§ **TASK TO COMPLETE**
Repeat the base converter post word for word, from its first sentence through its last line of code.

§ **SELECTION**
┄┄┄┄┄┄
Base converter up to base +-64 using only integer arithmetic, and it calculates the buffer size first. Bases greater than ip-like form should be a piece of cake. Negative bases less than -64? F***.

#include <stdio.h>
#include <stdlib.h>
#include <string.h>

char* tobase( int, int );
unsigned int ilog2( unsigned int );
int py_div( int, int );
int py_mod( int, int );

int main( int argc, char* argv[] )
{
    int ret;
    int n;
    int base;
    char* t;

    if ( argc != 3 )
    {
        puts( "Usage: tobase NUMBER BASE" );
        ret = 1;
    }
    else
    {
        n = atoi( argv[1] );
        base = atoi( argv[2] );

        t = tobase( n, base );

        if ( t == NULL )
        {
            ret = 2;
            puts( "Error." );
        }
        else
        {
            puts( t );
            free( t );
            ret = 0;
        }
    }

    return ret;
}

char* tobase( int i, int base )
{
    const char symbols[] =
        "0123456789ABCDEFGHIJKLMNOPQRSTUVWXYZabcdefghijklmnopqrstuvwxyz+/";

    char* ret;
    int lbn;
    int neg;
    int c;
    int rem;

    if ( ( ( base > -2 ) && ( base < 2 ) ) || ( base > 64 ) || ( base < -64 ) )
┄┄┄┄┄┄
§ **INFORMATION SUPPLIED**
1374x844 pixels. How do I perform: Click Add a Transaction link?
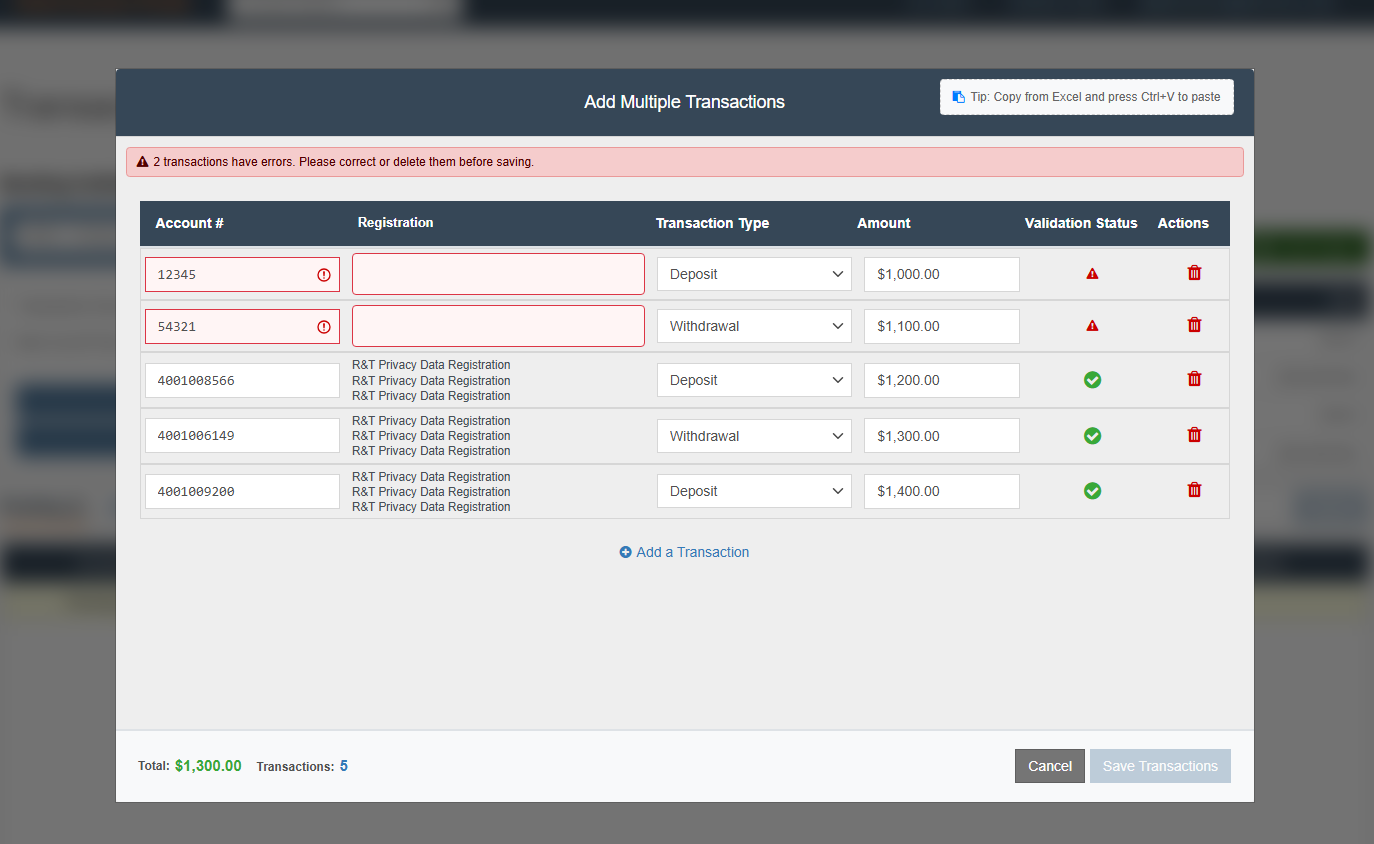tap(684, 552)
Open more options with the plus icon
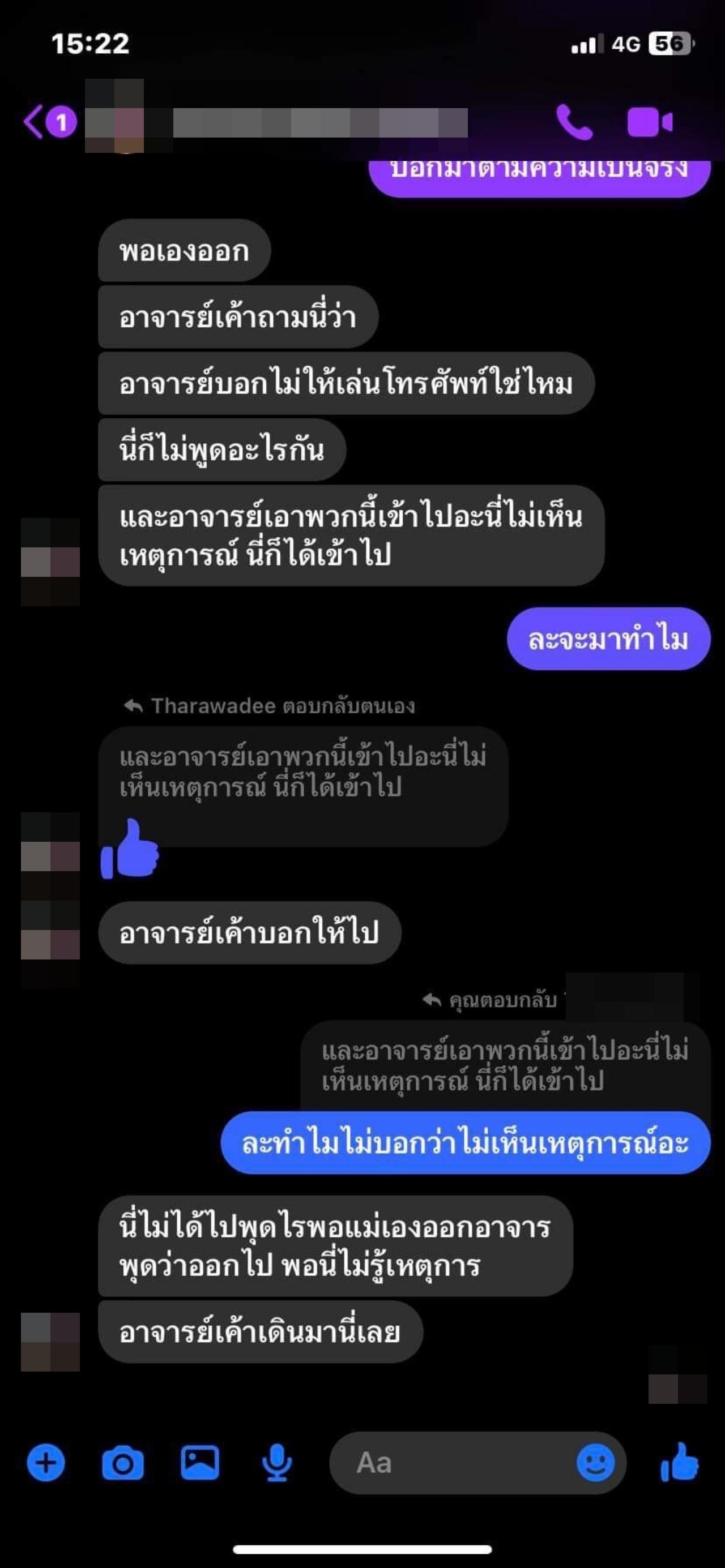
┄┄┄┄┄┄
§ **FINISHED ANSWER**
Base converter up to base +-64 using only integer arithmetic, and it calculates the buffer size first. Bases greater than ip-like form should be a piece of cake. Negative bases less than -64? F***.

#include <stdio.h>
#include <stdlib.h>
#include <string.h>

char* tobase( int, int );
unsigned int ilog2( unsigned int );
int py_div( int, int );
int py_mod( int, int );

int main( int argc, char* argv[] )
{
    int ret;
    int n;
    int base;
    char* t;

    if ( argc != 3 )
    {
        puts( "Usage: tobase NUMBER BASE" );
        ret = 1;
    }
    else
    {
        n = atoi( argv[1] );
        base = atoi( argv[2] );

        t = tobase( n, base );

        if ( t == NULL )
        {
            ret = 2;
            puts( "Error." );
        }
        else
        {
            puts( t );
            free( t );
            ret = 0;
        }
    }

    return ret;
}

char* tobase( int i, int base )
{
    const char symbols[] =
        "0123456789ABCDEFGHIJKLMNOPQRSTUVWXYZabcdefghijklmnopqrstuvwxyz+/";

    char* ret;
    int lbn;
    int neg;
    int c;
    int rem;

    if ( ( ( base > -2 ) && ( base < 2 ) ) || ( base > 64 ) || ( base < -64 ) )